The property itself had been recently repossessed by the corporate seller client who had gained possession but, of course, had never lived there. The sale particulars were produced which stated that the tenure was “Freehold, Leasehold or Commonhold” and that “it is important that prospective purchasers seek confirmation from their solicitors regarding the tenure”. It was apparent that the Agent had not made any enquiries about the title and had not been aware that ownership of the property was shared between the seller and another company, until the seller informed them after sale had been agreed with Miss D. However, I observed that Agent was marketing a similar property on the same road which was described as ‘shared ownership’.

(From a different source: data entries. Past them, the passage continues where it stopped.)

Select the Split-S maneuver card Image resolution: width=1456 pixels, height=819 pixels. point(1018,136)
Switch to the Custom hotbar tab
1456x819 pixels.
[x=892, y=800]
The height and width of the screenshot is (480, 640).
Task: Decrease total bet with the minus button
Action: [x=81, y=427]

Under the CPRs the Agent was required to provide Miss D with material information that she needed to make an informed transactional decision about the property. Accordingly, I would have expected the Agent to have made some enquiries about the title before marketing the property. The fact that it was a repossession property and that the Agent was marketing an almost identical property on the same road that was advertised as shared ownership, should have prompted them to make more enquiries about the title. In addition, I considered that the Agent’s obligation to check the property’s title was stronger, given that the seller was likely to know less information than the average seller-occupant, as they had never lived there. To that end I considered that the Agent had mis-described the property and supported the complaint. In making an award, I took into account that the tenure of the property is something that I would have expected to have been investigated by Miss D’s solicitor in any event. I also took into account that, as soon as the Agent discovered the issue with title, they immediately informed Miss D and tried to resolve the situation. I made an award of £200 for avoidable distress, aggravation and inconvenience.
It is not acceptable to use statements or disclaimers intended to encompass all possibilities when information is known that should put an agent on notice that such a statement may be inappropriate, especially given the requirement for material information to be divulged under the CPRs.